# The Newsroom



## seminole wind (Aug 22, 2015)

I decided to watch the 3 seasons (30 episodes?) of The Newsroom. The first one hooked me.

It's free on Amazon Prime. I have to say this is one of the best series that I've ever watched. Fast paced and human, it's about the Anchor and all what goes on to get him on tv to give the news. I think it is/was an HBO series.


----------



## nannypattyrn (Aug 23, 2015)

What is it about?


----------



## robin416 (Sep 8, 2013)

Well, it's not something I can watch due to limited data allowance. I barely squeaked through this month without going over.


----------



## seminole wind (Aug 22, 2015)

The Newsroom is a series that centers around a News Anchor and all the people it takes to get a story out to the public. That's the short. There are quite a few interesting relationships formed, and reformed. The actors make the story even more special. I think it has the right mix of fast paced at times, relationships romantic and not, good solid actors, interesting......... If you watch season1 episode 1- well I know I wanted to see the rest of the episodes.

Robin, I know they sell the 3 season series used. I don't know how else for you to see it if you don't have the bandwidth.


----------



## robin416 (Sep 8, 2013)

Huh, I didn't even think about it being available any other way. I need to start checking that stuff out since the hubs gets tired of the same thing, different day.

Somewhere in the back of my brain there is a niggle about that show. And because we don't have any of the movie channels I just didn't pay a lot of attention to it.


----------



## seminole wind (Aug 22, 2015)

With Amazon, you can buy Prime and get free shipping on a ton of stuff, free movies, rental movies, a mass number of them. Also free picture storage for ever. Prime is under $100 a year and me and my daughter swear buy it. Many items are tax free also..I buy a lot of groceries on there too.But watch those prices. And the variety on Amazon is immense and saves me a whole day of going store to store. Most stuff you get shipped to you in 2 days.
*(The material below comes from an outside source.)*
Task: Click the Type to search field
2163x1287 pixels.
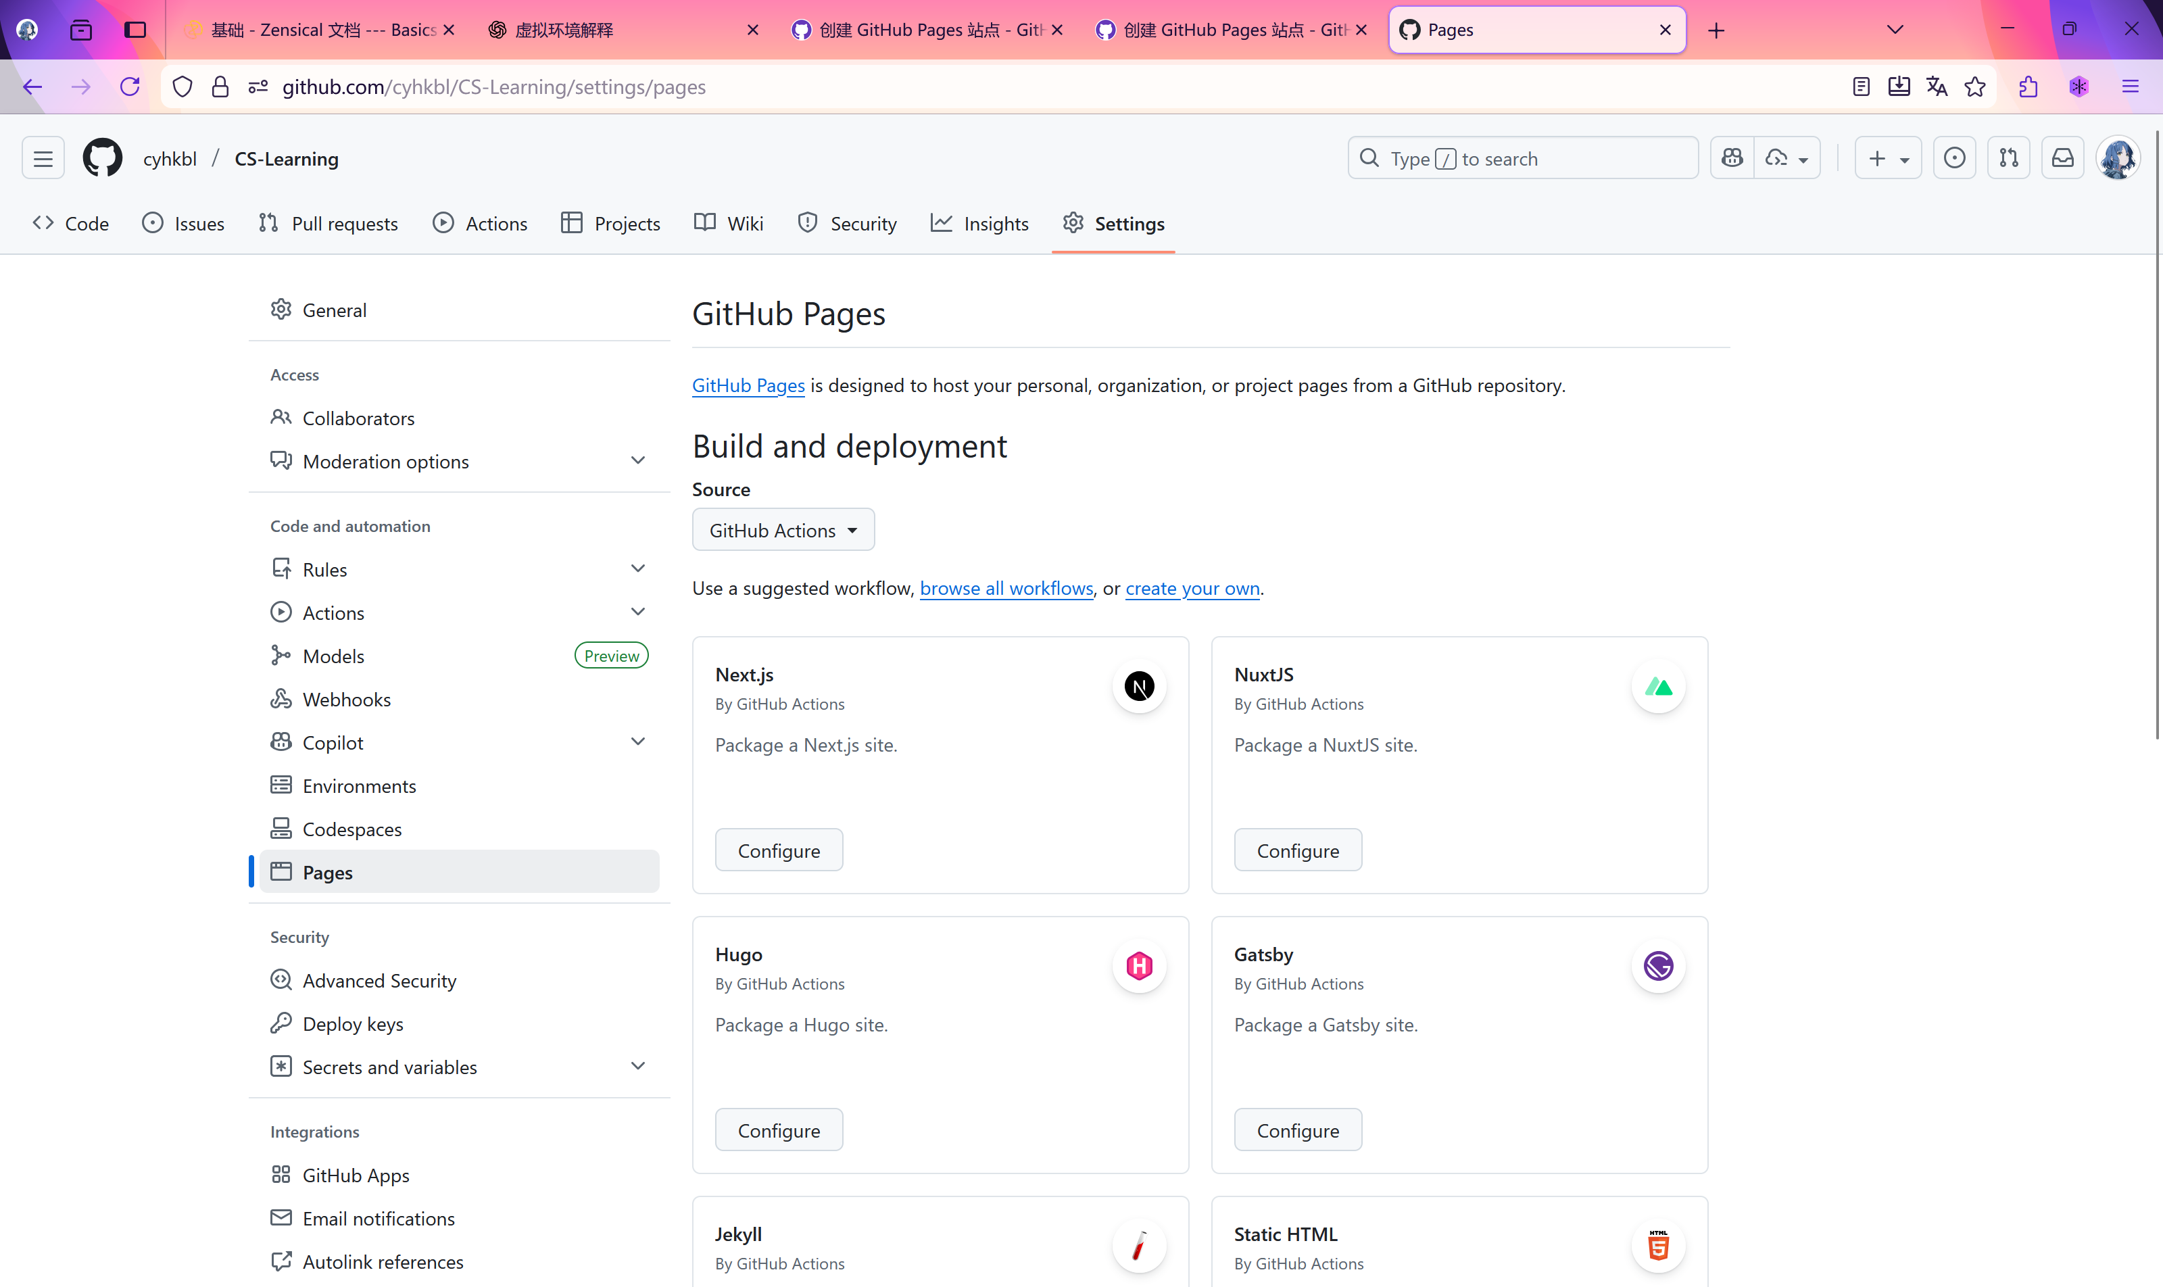Action: click(1523, 157)
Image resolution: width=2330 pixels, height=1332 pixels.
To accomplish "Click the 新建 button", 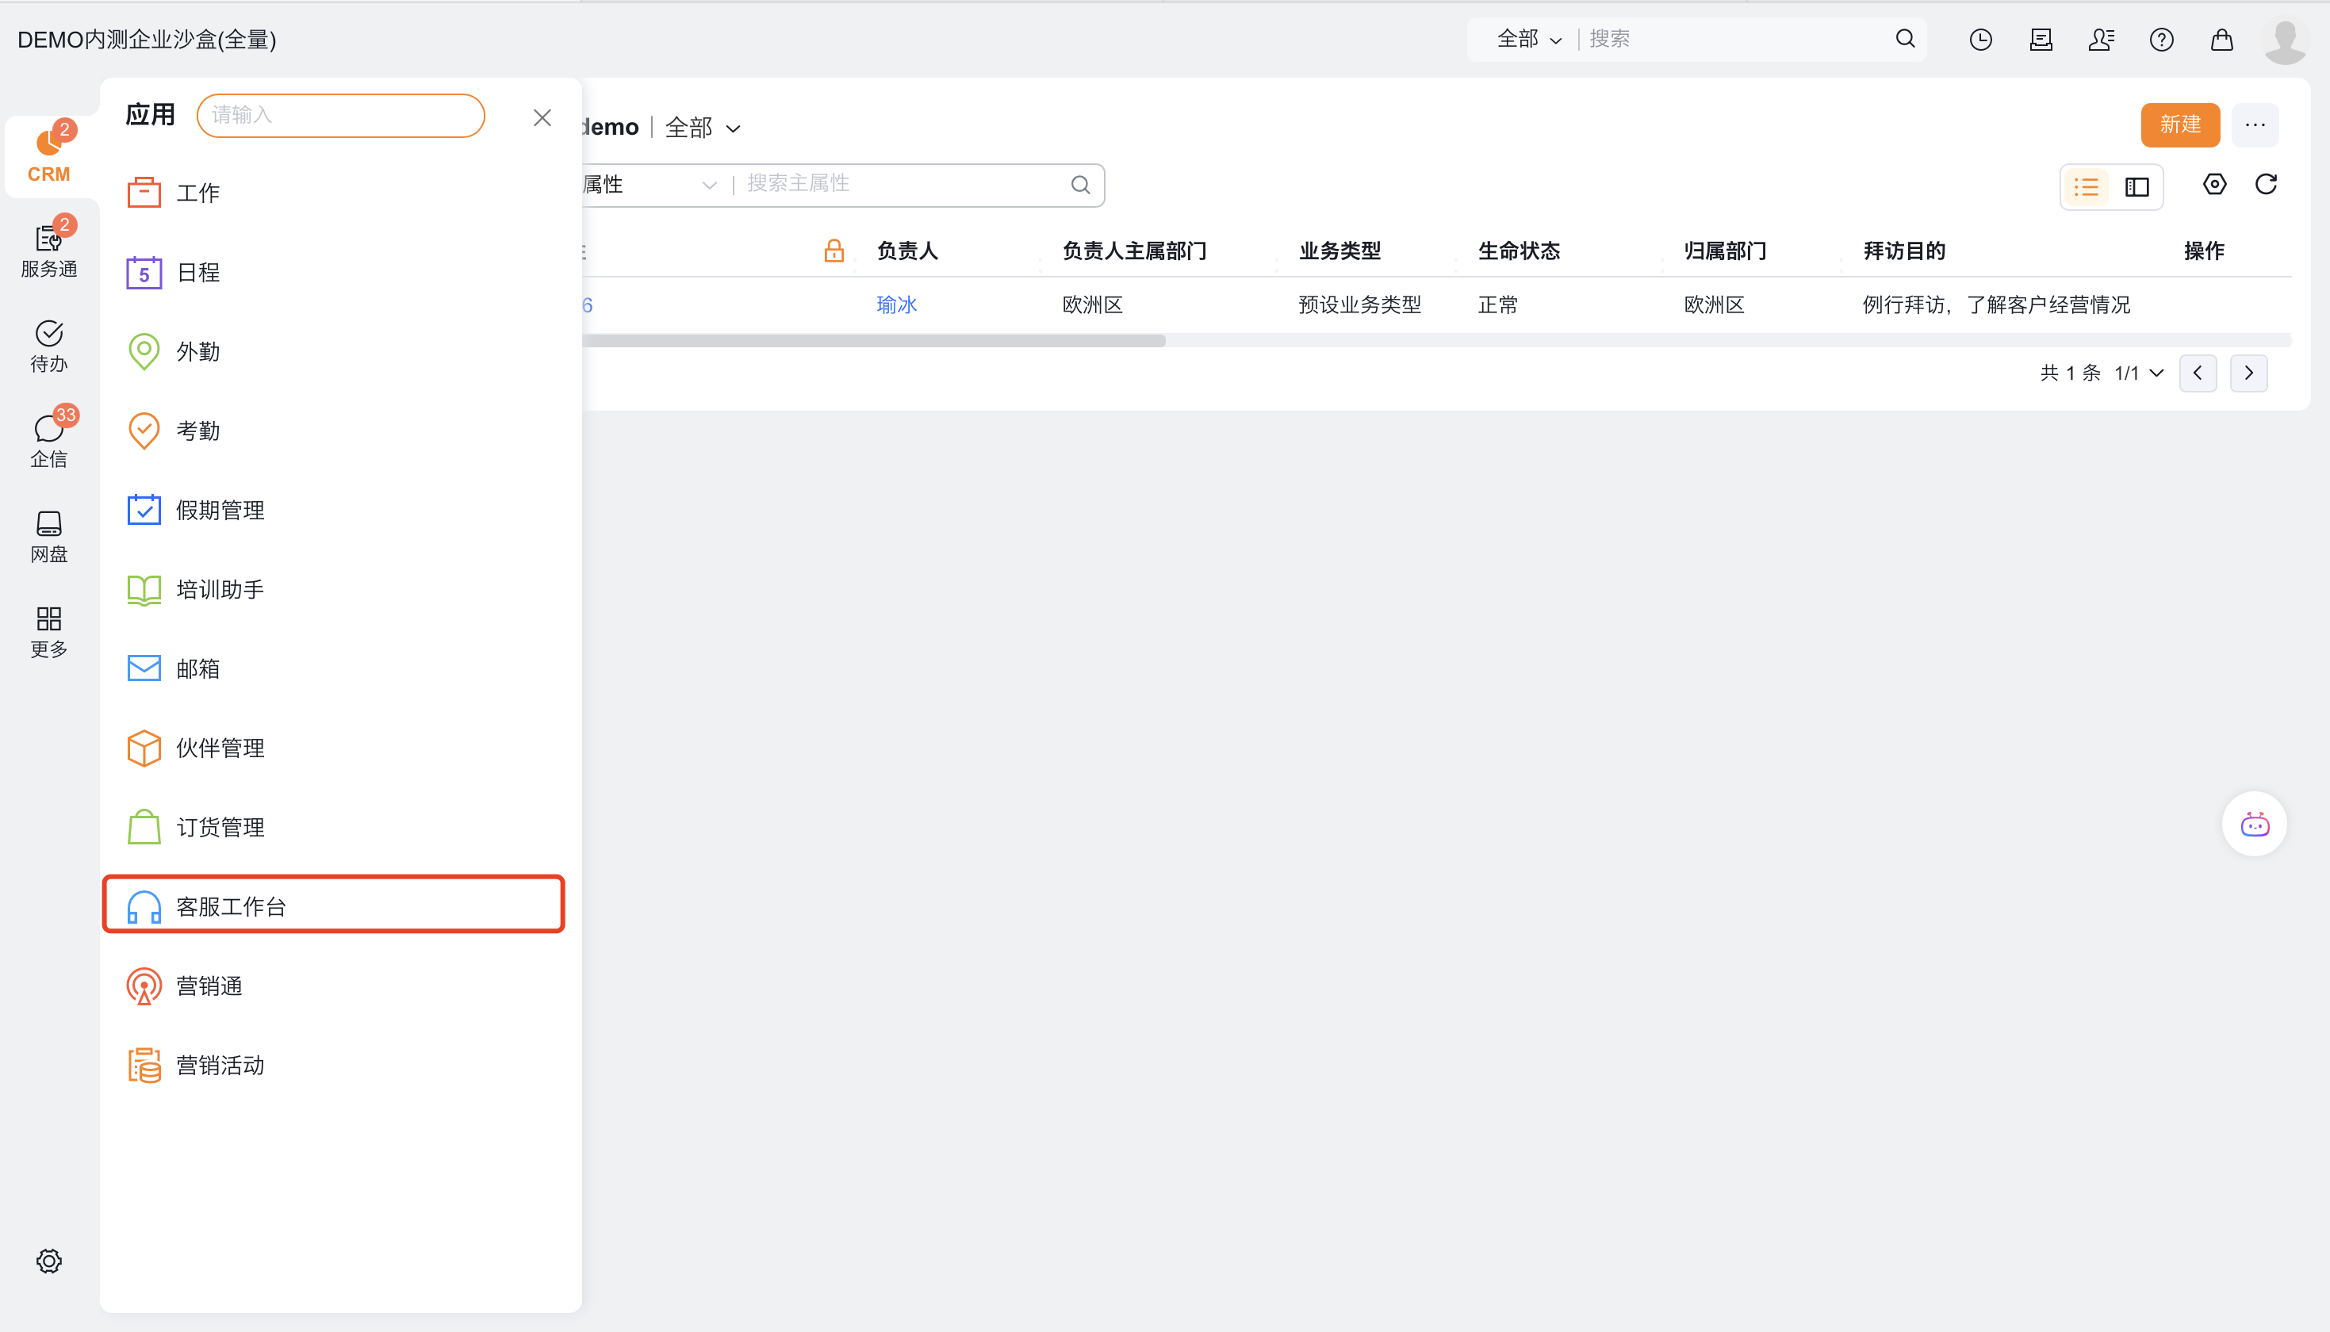I will pyautogui.click(x=2179, y=124).
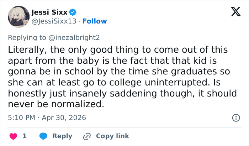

I don't know about you, but it may be worth it to treat your hubs and you to get regular Wi-Fi and be able to watch You Tube. Band width is so important. Been there at the start of home pc's and I wanted to kill the pc. So aggravating. My stuff is now almost immediate. Also thousands of books that I buy used for 1 cent and $4 shipping. 4 bucks is cheap for a book. I watch movies on my laptop all the time.


----------



## nannypattyrn (Aug 23, 2015)

We have amazon prime. It's well worth the $$.


----------



## robin416 (Sep 8, 2013)

I really don't order enough from Amazon to justify the expense. I can find whatever I need locally for the most part. And you've really got to watch the prices. I bought cage clips from Jeffers last week for 3$. The cheapest I found on Amazon, same manufacturer was 6$.

What do you mean about regular wifi, Karen? I don't know of anything available out there that is not metered. Hughes (won't let them in my life again) costs a ton and is not stable enough. I am using wifi for internet access but again, it's metered.


----------



## seminole wind (Aug 22, 2015)

I just have cable and it has wifi with it. Metered? I don't know. I do know that my son in law uses his cell phone as a hot spot, meaning that he is giving his laptop wifi thru his phone. I think they charge about $25.00 a month for that.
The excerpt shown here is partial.